Lambert, Timothy J. 2012. “Beyond Patron and Client: Corruption, Democracy, and the Aid Industry in Kenya.” WCFIA Undergraduate Thesis Conference. Cambridge, MA: Weatherhead Center for International Affairs. Copy at http://www.tinyurl.com/ysok83rj

Date Presented:

11 February 2012

Abstract:

This thesis tells a story about money and politics in Kenya. All over the world these two topics represent two sides of the same coin, but in Kenya, a country notorious for its political corruption, as well as its extensive internationally-funded non-profit sector, money and politics intersect in complex, contradictory, and even revelatory ways. One part of this story concerns the way money and politics meet within the Constituency Development Fund (CDF), a popular and highly visible government institution expressly devoted to development.

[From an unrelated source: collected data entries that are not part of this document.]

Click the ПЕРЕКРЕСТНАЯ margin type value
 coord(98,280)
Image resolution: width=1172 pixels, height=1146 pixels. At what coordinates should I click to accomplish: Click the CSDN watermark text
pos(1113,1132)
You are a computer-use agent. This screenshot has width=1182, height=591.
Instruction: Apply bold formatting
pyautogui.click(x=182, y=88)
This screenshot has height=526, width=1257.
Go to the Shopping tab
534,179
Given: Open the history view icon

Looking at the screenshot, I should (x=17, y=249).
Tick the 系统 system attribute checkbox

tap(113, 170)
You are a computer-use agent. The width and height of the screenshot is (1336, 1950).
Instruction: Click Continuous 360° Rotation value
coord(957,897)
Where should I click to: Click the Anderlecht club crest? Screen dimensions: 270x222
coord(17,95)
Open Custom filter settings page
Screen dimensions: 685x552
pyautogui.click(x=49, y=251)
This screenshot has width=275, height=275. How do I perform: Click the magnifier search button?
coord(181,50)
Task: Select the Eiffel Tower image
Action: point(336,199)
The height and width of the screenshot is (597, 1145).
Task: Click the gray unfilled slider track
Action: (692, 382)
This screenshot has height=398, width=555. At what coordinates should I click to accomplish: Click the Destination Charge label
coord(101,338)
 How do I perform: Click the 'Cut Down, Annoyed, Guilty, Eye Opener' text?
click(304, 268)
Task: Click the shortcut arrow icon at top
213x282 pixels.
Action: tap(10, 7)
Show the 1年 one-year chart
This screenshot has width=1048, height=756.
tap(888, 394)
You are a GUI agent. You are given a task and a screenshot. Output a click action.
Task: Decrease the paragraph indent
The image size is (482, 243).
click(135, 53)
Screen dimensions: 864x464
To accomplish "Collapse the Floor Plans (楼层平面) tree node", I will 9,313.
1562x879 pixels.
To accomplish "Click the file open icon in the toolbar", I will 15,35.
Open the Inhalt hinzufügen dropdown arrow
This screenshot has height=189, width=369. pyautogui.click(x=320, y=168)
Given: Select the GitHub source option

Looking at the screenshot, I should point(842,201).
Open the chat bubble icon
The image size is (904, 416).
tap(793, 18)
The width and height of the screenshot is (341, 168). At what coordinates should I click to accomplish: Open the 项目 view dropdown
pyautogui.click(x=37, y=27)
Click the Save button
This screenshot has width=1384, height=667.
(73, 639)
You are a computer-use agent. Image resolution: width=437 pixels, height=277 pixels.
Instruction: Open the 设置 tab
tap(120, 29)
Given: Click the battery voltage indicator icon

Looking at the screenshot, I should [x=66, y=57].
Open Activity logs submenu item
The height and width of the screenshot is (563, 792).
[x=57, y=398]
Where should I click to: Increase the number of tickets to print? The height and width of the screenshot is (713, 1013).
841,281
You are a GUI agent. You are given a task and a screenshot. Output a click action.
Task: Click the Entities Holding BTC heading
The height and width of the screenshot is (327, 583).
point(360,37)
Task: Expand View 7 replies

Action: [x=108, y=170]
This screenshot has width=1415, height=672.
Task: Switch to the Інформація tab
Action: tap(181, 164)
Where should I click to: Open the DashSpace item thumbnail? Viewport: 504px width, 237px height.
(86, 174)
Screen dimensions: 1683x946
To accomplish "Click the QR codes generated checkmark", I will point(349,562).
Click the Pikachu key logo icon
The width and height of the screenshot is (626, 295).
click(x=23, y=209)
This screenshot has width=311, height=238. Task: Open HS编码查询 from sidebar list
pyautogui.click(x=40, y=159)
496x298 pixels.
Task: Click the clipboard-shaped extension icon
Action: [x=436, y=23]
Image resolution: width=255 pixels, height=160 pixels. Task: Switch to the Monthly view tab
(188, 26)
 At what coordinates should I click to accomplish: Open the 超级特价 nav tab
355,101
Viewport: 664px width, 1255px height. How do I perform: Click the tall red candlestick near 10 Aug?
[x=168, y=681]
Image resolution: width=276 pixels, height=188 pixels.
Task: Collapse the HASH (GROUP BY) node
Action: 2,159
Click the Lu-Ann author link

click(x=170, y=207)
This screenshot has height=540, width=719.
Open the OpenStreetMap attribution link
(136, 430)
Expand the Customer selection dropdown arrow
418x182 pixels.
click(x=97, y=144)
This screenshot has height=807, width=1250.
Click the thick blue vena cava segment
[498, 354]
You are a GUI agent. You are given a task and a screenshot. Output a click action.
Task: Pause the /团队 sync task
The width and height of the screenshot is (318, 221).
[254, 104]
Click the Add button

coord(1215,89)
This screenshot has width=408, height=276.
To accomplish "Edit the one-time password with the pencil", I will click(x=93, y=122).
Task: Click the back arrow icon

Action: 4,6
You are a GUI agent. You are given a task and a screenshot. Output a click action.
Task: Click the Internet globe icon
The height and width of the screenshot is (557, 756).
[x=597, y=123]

A second part of the story concerns citizen groups who undertake activities called “social audits,” which attempt to address corruption in the CDF through democratic mobilization. The final part of this story concerns the relationship of these accountability projects to a different source of money—international aid money—and the contradictions that this relationship generates. I draw on twelve weeks of mixed-methods field research in several locations throughout Kenya to weave an argument out of the multiple perspectives captured by this story. I engage with the theoretical framework of neo-patrimonialism, to anchor my analysis and offer what I consider a more nuanced way of understanding political corruption, and the fight against political corruption, in Kenya. I argue that the various “social audits” of government expenditure in Kenya represent a direct challenge to a political culture characterized by the state’s domination of the electorate. They do this by turning the laws the state uses to exclude the citizens into a weapon the citizens use to demand inclusion. Despite this, this democratic form of resistance remains weak and often ineffectual, due to the auditors’ dependence on an aid industry that has contrived to mistake this very dependency as the problem.